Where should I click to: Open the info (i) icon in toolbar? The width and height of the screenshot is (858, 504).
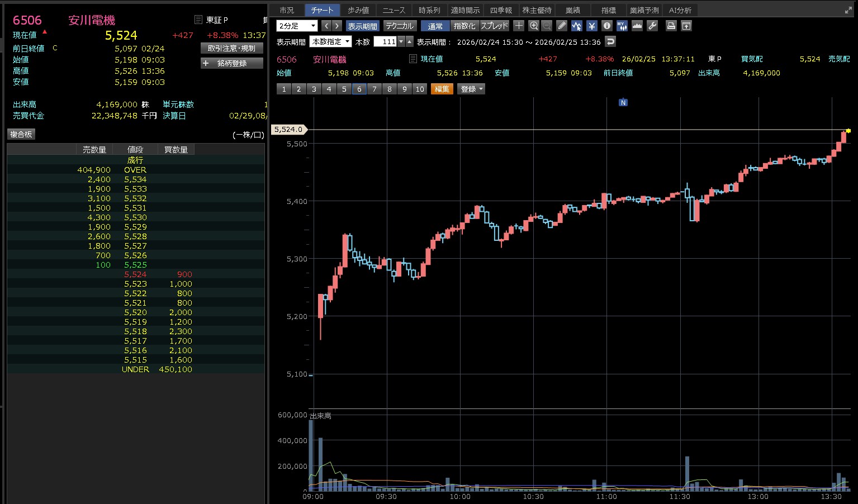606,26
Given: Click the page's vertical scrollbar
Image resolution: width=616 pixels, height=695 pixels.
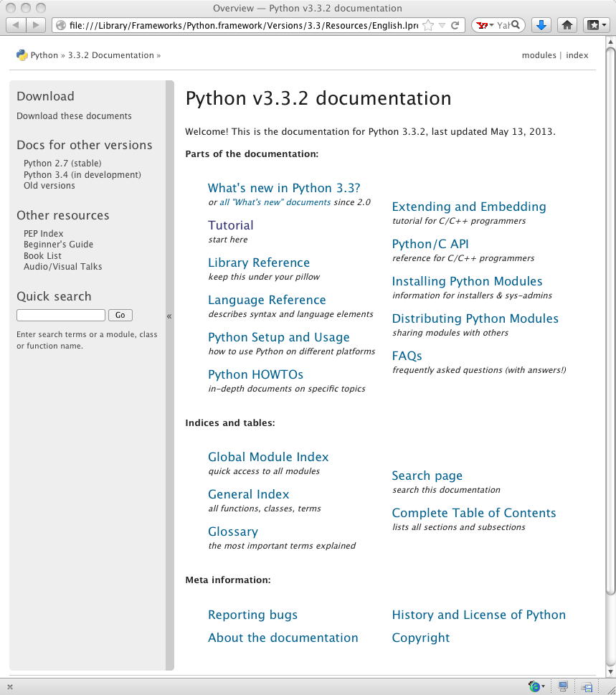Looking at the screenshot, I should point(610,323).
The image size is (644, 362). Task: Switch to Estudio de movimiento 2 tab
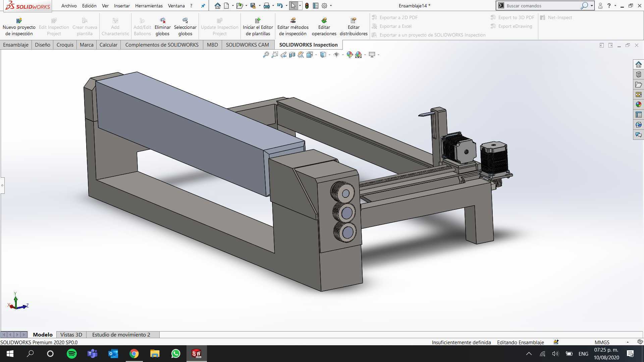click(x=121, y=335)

==

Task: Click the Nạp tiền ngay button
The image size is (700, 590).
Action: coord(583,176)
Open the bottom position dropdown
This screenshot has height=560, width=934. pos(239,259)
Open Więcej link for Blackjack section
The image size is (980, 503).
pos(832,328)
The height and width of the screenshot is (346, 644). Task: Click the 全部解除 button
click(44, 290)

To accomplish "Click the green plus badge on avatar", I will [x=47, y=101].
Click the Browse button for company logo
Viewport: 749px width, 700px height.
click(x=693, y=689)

Exercise
Find where the line with "The image size is (980, 503)." sits in the material above, then copy exactly from it through the line with "Click the Browse button for company logo". Add no other line.

Your response
The image size is (980, 503).
pos(832,328)
The height and width of the screenshot is (346, 644). Task: Click the 全部解除 button
click(44, 290)

To accomplish "Click the green plus badge on avatar", I will [x=47, y=101].
Click the Browse button for company logo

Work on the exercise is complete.